▶ **What to work on**
Leave the pictures out, and transcribe the material below exactly from the line with "The width and" to the line with "The image size is (1242, 885).", both lines included.

╭──

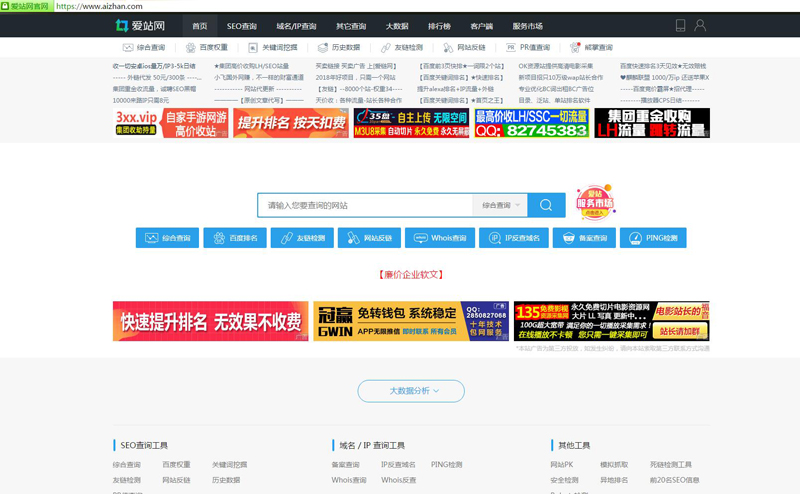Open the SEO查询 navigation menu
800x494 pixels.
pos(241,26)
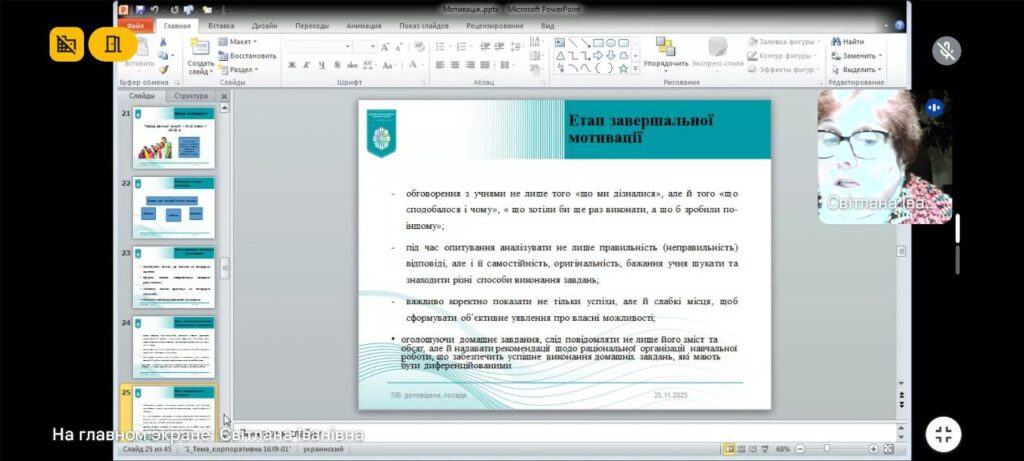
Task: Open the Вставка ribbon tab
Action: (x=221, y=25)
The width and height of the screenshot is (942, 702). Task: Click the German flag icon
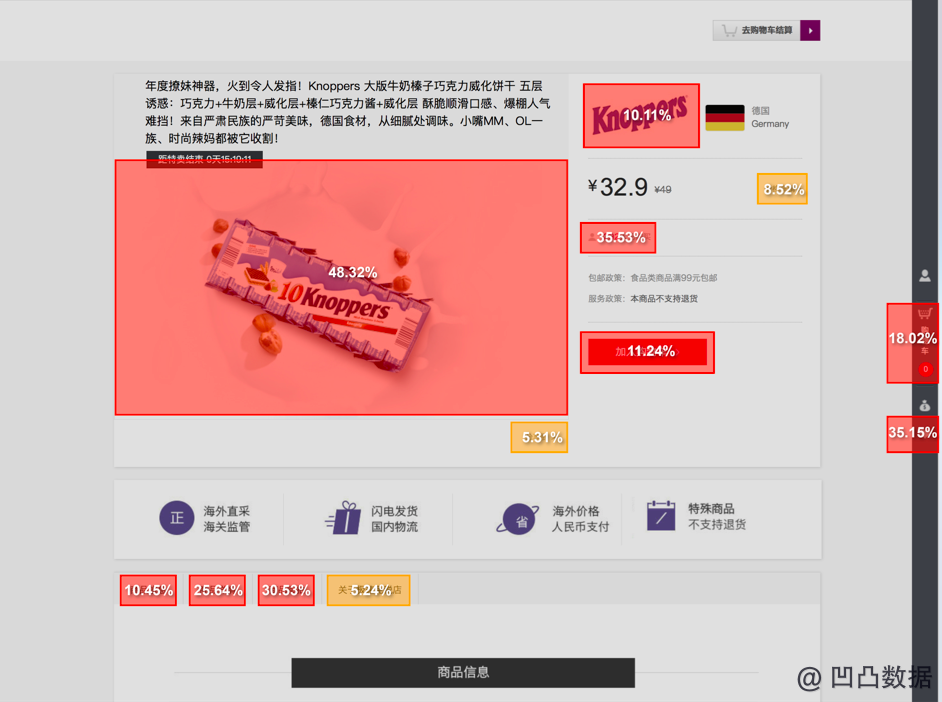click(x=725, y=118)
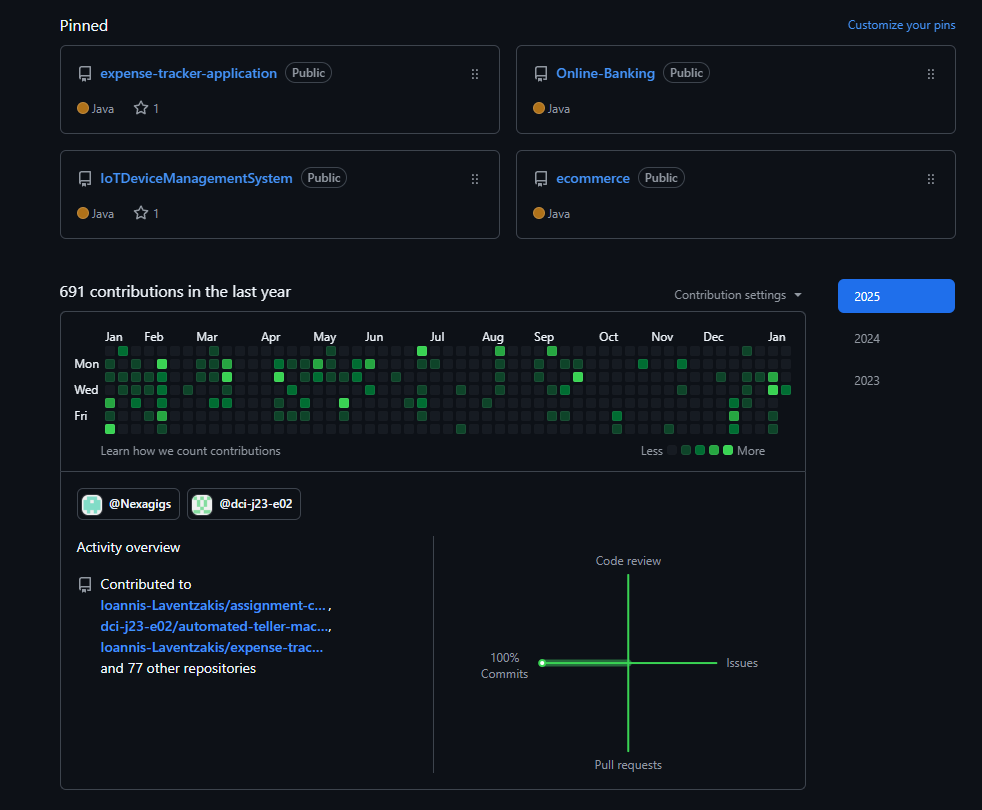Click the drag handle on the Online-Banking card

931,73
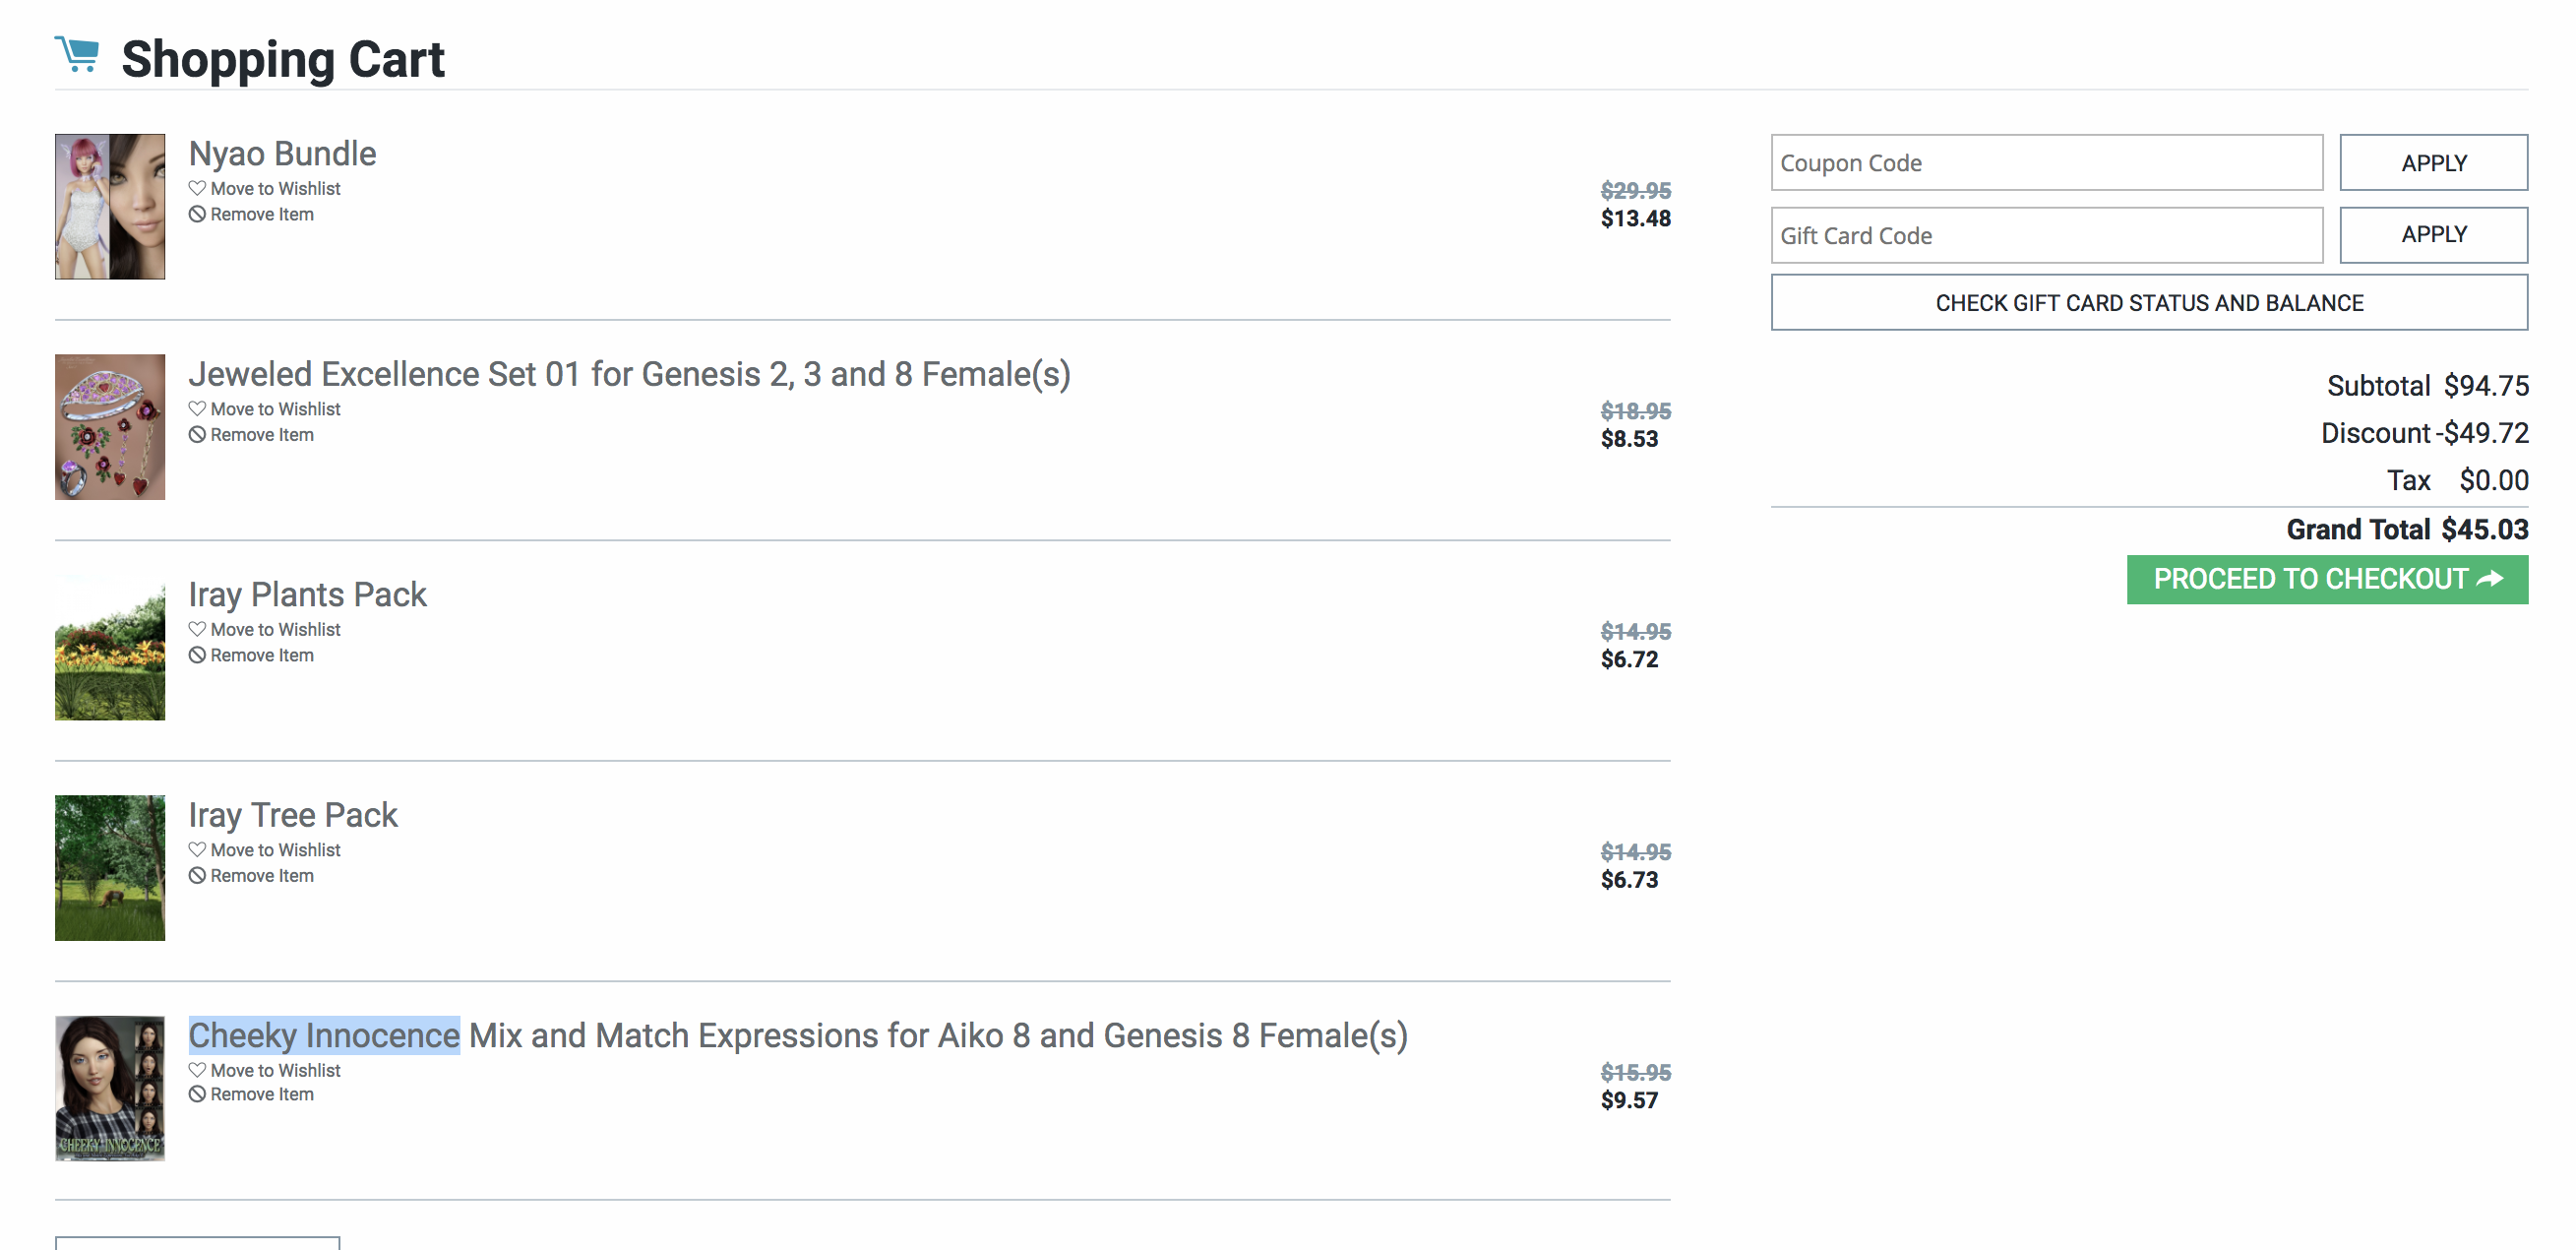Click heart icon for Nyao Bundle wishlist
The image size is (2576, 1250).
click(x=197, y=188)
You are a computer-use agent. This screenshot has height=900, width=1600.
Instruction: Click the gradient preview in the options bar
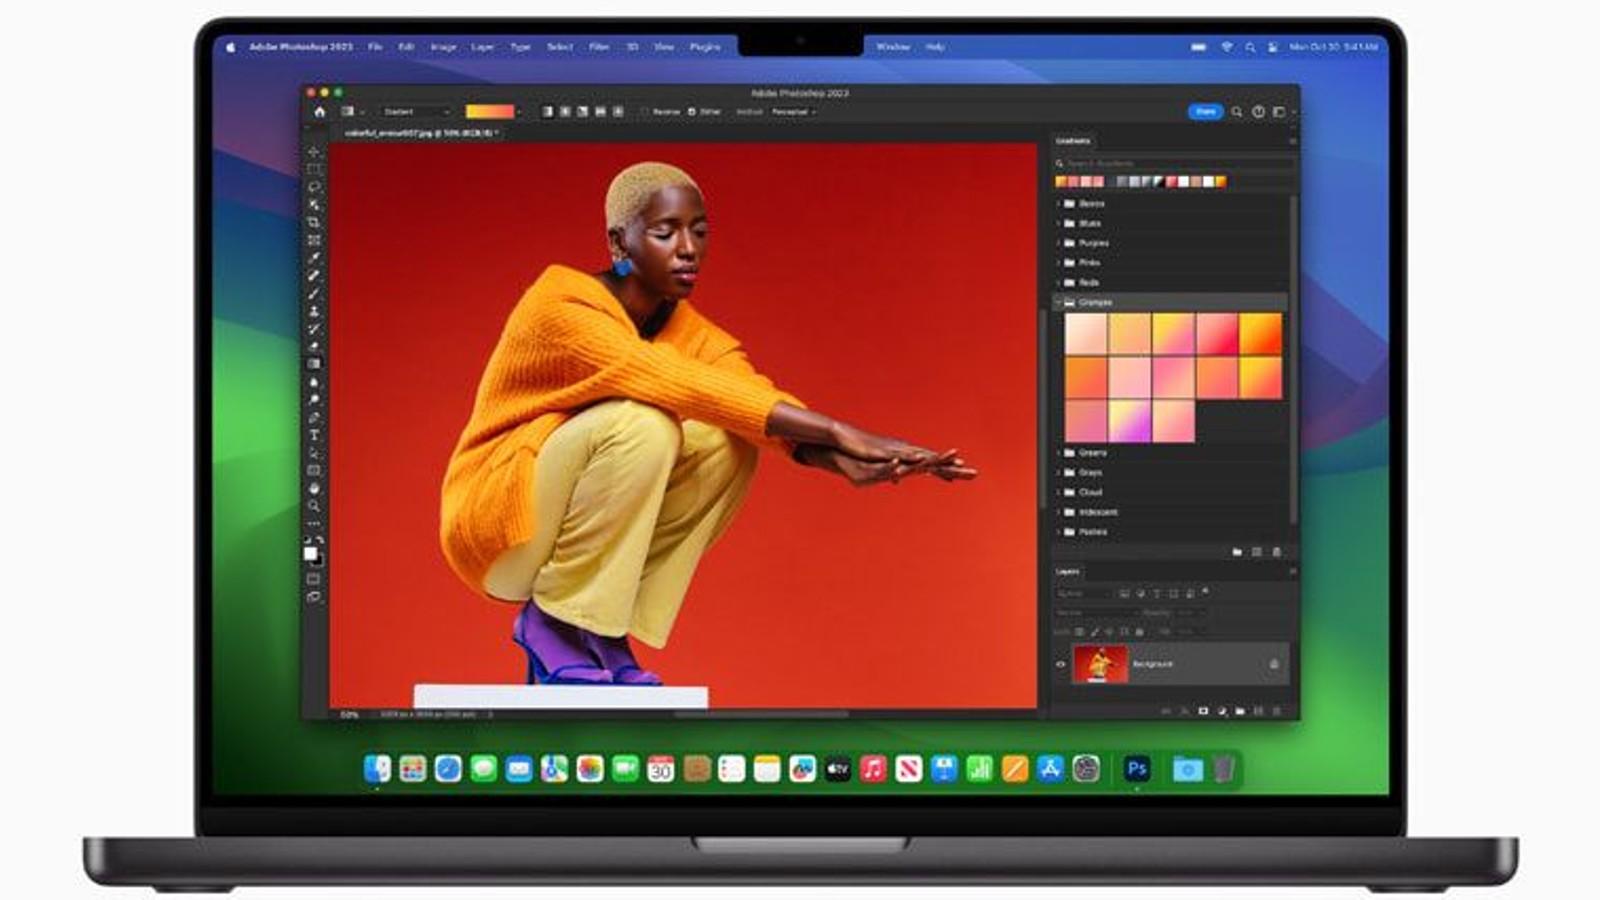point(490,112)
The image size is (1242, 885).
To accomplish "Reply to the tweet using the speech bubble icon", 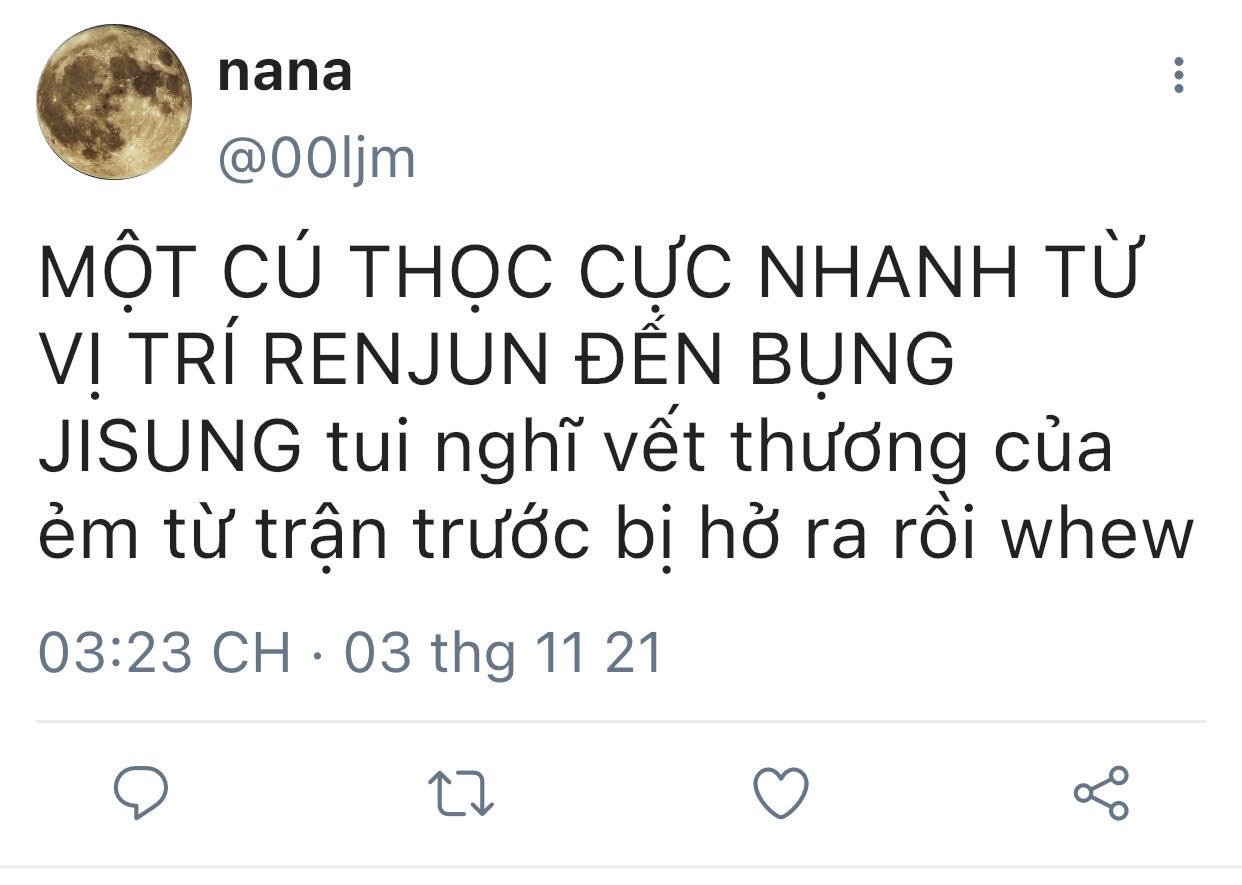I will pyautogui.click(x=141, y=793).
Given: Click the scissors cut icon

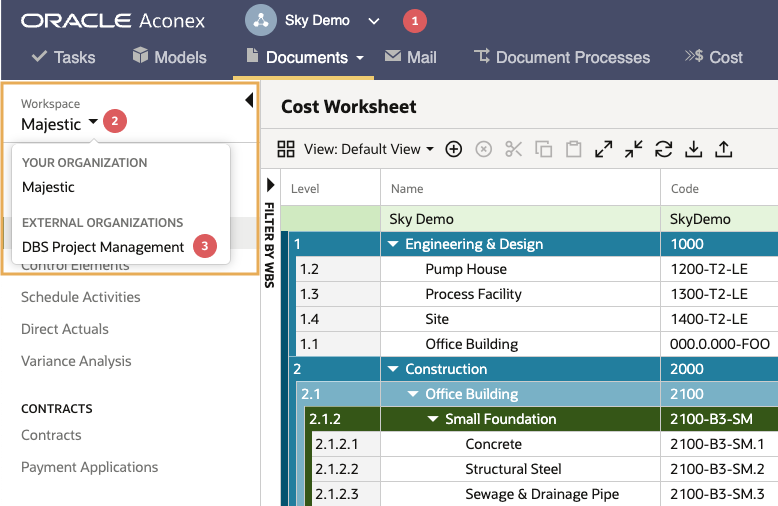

╰──

▶ **Task output**
The width and height of the screenshot is (942, 702). Task: Click the German flag icon
click(x=725, y=118)
Click the drag handle on the Online-Banking card

931,73
Click heart icon for Nyao Bundle wishlist
The image size is (2576, 1250).
click(x=197, y=188)
You are a computer-use agent. This screenshot has height=900, width=1600.
Instruction: Click the gradient preview in the options bar
point(490,112)
The image size is (1242, 885).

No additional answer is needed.